> _WHAT YOU HAVE TO DO_
Please return every line of the listing below unchanged, in the same order.
------------------------------------------------------------------------
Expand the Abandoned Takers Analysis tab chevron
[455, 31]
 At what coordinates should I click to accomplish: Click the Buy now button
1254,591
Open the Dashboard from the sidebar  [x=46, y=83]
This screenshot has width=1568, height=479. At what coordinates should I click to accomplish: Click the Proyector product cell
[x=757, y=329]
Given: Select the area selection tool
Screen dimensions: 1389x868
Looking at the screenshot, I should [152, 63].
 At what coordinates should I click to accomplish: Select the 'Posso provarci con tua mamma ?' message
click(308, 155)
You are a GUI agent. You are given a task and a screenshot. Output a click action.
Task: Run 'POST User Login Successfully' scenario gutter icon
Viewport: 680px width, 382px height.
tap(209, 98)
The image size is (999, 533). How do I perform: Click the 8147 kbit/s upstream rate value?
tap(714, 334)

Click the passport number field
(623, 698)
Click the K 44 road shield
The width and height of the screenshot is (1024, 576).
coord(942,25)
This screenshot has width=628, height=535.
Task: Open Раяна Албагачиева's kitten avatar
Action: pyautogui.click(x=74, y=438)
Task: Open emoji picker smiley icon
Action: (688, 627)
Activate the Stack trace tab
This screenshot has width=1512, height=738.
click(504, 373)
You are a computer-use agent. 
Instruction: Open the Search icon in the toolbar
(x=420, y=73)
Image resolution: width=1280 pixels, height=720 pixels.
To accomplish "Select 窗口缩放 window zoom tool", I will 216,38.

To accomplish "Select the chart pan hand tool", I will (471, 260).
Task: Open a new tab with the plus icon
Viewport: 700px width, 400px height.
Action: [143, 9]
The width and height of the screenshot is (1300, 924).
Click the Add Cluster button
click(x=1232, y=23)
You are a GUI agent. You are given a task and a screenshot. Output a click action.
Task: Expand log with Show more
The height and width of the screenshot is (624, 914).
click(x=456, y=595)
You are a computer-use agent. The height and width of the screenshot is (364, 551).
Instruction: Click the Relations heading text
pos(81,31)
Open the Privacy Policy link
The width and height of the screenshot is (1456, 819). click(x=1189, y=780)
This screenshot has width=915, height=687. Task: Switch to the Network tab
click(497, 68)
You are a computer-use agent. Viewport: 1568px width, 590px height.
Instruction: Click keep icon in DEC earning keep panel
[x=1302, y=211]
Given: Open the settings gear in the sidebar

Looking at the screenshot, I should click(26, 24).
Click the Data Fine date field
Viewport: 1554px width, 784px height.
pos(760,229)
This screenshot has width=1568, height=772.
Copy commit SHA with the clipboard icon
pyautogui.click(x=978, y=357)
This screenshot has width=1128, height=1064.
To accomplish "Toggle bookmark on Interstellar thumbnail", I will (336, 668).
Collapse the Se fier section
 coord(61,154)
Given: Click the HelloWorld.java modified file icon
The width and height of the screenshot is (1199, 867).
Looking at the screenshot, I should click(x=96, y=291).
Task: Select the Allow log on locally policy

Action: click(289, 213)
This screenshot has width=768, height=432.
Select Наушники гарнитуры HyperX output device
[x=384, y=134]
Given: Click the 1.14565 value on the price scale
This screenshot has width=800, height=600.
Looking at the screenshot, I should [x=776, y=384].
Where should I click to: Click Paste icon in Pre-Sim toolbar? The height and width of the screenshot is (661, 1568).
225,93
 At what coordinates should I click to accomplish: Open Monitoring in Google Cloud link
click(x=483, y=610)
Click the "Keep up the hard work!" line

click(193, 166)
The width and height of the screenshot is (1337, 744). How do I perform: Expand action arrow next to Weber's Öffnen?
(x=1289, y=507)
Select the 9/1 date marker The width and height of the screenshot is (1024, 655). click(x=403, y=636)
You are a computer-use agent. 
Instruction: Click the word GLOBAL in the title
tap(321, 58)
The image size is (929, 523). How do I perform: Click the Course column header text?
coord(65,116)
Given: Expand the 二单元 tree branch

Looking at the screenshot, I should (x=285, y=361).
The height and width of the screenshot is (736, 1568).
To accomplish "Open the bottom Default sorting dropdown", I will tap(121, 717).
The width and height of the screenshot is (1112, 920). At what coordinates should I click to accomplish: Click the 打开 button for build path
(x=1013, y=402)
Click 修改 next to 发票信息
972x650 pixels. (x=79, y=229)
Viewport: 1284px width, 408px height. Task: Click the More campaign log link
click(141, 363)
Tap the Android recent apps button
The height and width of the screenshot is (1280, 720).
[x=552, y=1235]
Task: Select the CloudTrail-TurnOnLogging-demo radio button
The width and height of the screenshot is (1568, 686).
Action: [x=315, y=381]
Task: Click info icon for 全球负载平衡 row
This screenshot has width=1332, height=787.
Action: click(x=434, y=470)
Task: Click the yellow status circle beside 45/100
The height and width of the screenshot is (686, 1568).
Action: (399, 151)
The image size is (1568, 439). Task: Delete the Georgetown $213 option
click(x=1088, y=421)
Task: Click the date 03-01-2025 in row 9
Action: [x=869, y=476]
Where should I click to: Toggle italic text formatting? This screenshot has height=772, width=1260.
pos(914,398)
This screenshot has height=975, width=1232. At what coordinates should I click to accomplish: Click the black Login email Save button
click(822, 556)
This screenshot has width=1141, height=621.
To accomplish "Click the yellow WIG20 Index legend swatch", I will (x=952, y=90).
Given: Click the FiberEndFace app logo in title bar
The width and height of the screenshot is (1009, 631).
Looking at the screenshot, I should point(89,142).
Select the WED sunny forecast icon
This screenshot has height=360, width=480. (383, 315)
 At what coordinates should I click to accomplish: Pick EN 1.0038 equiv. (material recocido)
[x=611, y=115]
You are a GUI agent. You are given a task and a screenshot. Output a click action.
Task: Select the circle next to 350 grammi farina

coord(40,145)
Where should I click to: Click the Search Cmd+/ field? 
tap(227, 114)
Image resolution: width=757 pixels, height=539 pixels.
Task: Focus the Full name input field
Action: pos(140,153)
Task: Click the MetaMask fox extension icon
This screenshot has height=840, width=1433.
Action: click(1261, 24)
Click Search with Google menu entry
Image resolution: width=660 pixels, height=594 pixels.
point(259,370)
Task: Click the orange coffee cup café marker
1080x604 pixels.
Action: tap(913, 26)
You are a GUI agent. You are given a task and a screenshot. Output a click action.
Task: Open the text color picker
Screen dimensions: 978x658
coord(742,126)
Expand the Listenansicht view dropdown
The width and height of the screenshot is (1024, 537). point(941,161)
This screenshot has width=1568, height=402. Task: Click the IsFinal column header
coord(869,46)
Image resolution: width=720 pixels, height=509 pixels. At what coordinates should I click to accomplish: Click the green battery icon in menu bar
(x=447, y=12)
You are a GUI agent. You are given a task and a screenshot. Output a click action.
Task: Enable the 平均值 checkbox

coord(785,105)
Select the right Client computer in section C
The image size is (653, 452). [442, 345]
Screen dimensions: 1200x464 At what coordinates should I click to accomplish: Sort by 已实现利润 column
------------------------------------------------------------------------
> _RESULT OF THE TASK_
Expand the Abandoned Takers Analysis tab chevron
[455, 31]
 At what coordinates should I click to accomplish: Click the Buy now button
1254,591
Open the Dashboard from the sidebar  [x=46, y=83]
This screenshot has width=1568, height=479. At what coordinates should I click to accomplish: Click the Proyector product cell
[x=757, y=329]
Given: Select the area selection tool
Screen dimensions: 1389x868
Looking at the screenshot, I should [152, 63].
 At what coordinates should I click to accomplish: Select the 'Posso provarci con tua mamma ?' message
click(308, 155)
You are a GUI agent. You are given a task and a screenshot. Output a click action.
Task: Run 'POST User Login Successfully' scenario gutter icon
Viewport: 680px width, 382px height.
tap(209, 98)
The image size is (999, 533). How do I perform: Click the 8147 kbit/s upstream rate value?
tap(714, 334)

Click the passport number field
(623, 698)
Click the K 44 road shield
The width and height of the screenshot is (1024, 576).
coord(942,25)
This screenshot has width=628, height=535.
Task: Open Раяна Албагачиева's kitten avatar
Action: pyautogui.click(x=74, y=438)
Task: Open emoji picker smiley icon
Action: (688, 627)
Activate the Stack trace tab
This screenshot has width=1512, height=738.
click(504, 373)
You are a computer-use agent. 
Instruction: Open the Search icon in the toolbar
(x=420, y=73)
Image resolution: width=1280 pixels, height=720 pixels.
To accomplish "Select 窗口缩放 window zoom tool", I will 216,38.

To accomplish "Select the chart pan hand tool", I will (471, 260).
Task: Open a new tab with the plus icon
Viewport: 700px width, 400px height.
Action: [143, 9]
The width and height of the screenshot is (1300, 924).
Click the Add Cluster button
click(x=1232, y=23)
You are a GUI agent. You are given a task and a screenshot. Output a click action.
Task: Expand log with Show more
The height and width of the screenshot is (624, 914).
click(x=456, y=595)
You are a computer-use agent. The height and width of the screenshot is (364, 551).
Instruction: Click the Relations heading text
pos(81,31)
Open the Privacy Policy link
The width and height of the screenshot is (1456, 819). click(x=1189, y=780)
This screenshot has width=915, height=687. Task: Switch to the Network tab
click(497, 68)
You are a computer-use agent. Viewport: 1568px width, 590px height.
Instruction: Click keep icon in DEC earning keep panel
[x=1302, y=211]
Given: Open the settings gear in the sidebar

Looking at the screenshot, I should click(26, 24).
Click the Data Fine date field
Viewport: 1554px width, 784px height.
pos(760,229)
This screenshot has width=1568, height=772.
Copy commit SHA with the clipboard icon
pyautogui.click(x=978, y=357)
This screenshot has width=1128, height=1064.
To accomplish "Toggle bookmark on Interstellar thumbnail", I will (336, 668).
Collapse the Se fier section
 coord(61,154)
Given: Click the HelloWorld.java modified file icon
The width and height of the screenshot is (1199, 867).
Looking at the screenshot, I should click(x=96, y=291).
Task: Select the Allow log on locally policy

Action: click(289, 213)
This screenshot has width=768, height=432.
Select Наушники гарнитуры HyperX output device
[x=384, y=134]
Given: Click the 1.14565 value on the price scale
This screenshot has width=800, height=600.
Looking at the screenshot, I should [x=776, y=384].
Where should I click to: Click Paste icon in Pre-Sim toolbar? The height and width of the screenshot is (661, 1568).
225,93
 At what coordinates should I click to accomplish: Open Monitoring in Google Cloud link
click(x=483, y=610)
Click the "Keep up the hard work!" line

click(193, 166)
The width and height of the screenshot is (1337, 744). How do I perform: Expand action arrow next to Weber's Öffnen?
(x=1289, y=507)
Select the 9/1 date marker The width and height of the screenshot is (1024, 655). click(x=403, y=636)
You are a computer-use agent. 
Instruction: Click the word GLOBAL in the title
tap(321, 58)
The image size is (929, 523). How do I perform: Click the Course column header text?
coord(65,116)
Given: Expand the 二单元 tree branch

Looking at the screenshot, I should (x=285, y=361).
The height and width of the screenshot is (736, 1568).
To accomplish "Open the bottom Default sorting dropdown", I will tap(121, 717).
The width and height of the screenshot is (1112, 920). At what coordinates should I click to accomplish: Click the 打开 button for build path
(x=1013, y=402)
Click 修改 next to 发票信息
972x650 pixels. (x=79, y=229)
Viewport: 1284px width, 408px height. Task: Click the More campaign log link
click(141, 363)
Tap the Android recent apps button
The height and width of the screenshot is (1280, 720).
[x=552, y=1235]
Task: Select the CloudTrail-TurnOnLogging-demo radio button
The width and height of the screenshot is (1568, 686).
Action: [x=315, y=381]
Task: Click info icon for 全球负载平衡 row
This screenshot has width=1332, height=787.
Action: click(x=434, y=470)
Task: Click the yellow status circle beside 45/100
The height and width of the screenshot is (686, 1568).
Action: (399, 151)
The image size is (1568, 439). Task: Delete the Georgetown $213 option
click(x=1088, y=421)
Task: Click the date 03-01-2025 in row 9
Action: [x=869, y=476]
Where should I click to: Toggle italic text formatting? This screenshot has height=772, width=1260.
pos(914,398)
This screenshot has height=975, width=1232. At what coordinates should I click to accomplish: Click the black Login email Save button
click(822, 556)
This screenshot has width=1141, height=621.
To accomplish "Click the yellow WIG20 Index legend swatch", I will (x=952, y=90).
Given: Click the FiberEndFace app logo in title bar
The width and height of the screenshot is (1009, 631).
Looking at the screenshot, I should point(89,142).
Select the WED sunny forecast icon
This screenshot has height=360, width=480. (383, 315)
 At what coordinates should I click to accomplish: Pick EN 1.0038 equiv. (material recocido)
[x=611, y=115]
You are a GUI agent. You are given a task and a screenshot. Output a click action.
Task: Select the circle next to 350 grammi farina

coord(40,145)
Where should I click to: Click the Search Cmd+/ field? 
tap(227, 114)
Image resolution: width=757 pixels, height=539 pixels.
Task: Focus the Full name input field
Action: pos(140,153)
Task: Click the MetaMask fox extension icon
This screenshot has height=840, width=1433.
Action: click(1261, 24)
Click Search with Google menu entry
Image resolution: width=660 pixels, height=594 pixels.
point(259,370)
Task: Click the orange coffee cup café marker
1080x604 pixels.
Action: tap(913, 26)
You are a GUI agent. You are given a task and a screenshot. Output a click action.
Task: Open the text color picker
Screen dimensions: 978x658
coord(742,126)
Expand the Listenansicht view dropdown
The width and height of the screenshot is (1024, 537). point(941,161)
This screenshot has width=1568, height=402. Task: Click the IsFinal column header
coord(869,46)
Image resolution: width=720 pixels, height=509 pixels. At what coordinates should I click to accomplish: Click the green battery icon in menu bar
(x=447, y=12)
You are a GUI agent. You are given a task and a screenshot. Output a click action.
Task: Enable the 平均值 checkbox

coord(785,105)
Select the right Client computer in section C
The image size is (653, 452). [442, 345]
Screen dimensions: 1200x464 At what coordinates should I click to accomplish: Sort by 已实现利润 column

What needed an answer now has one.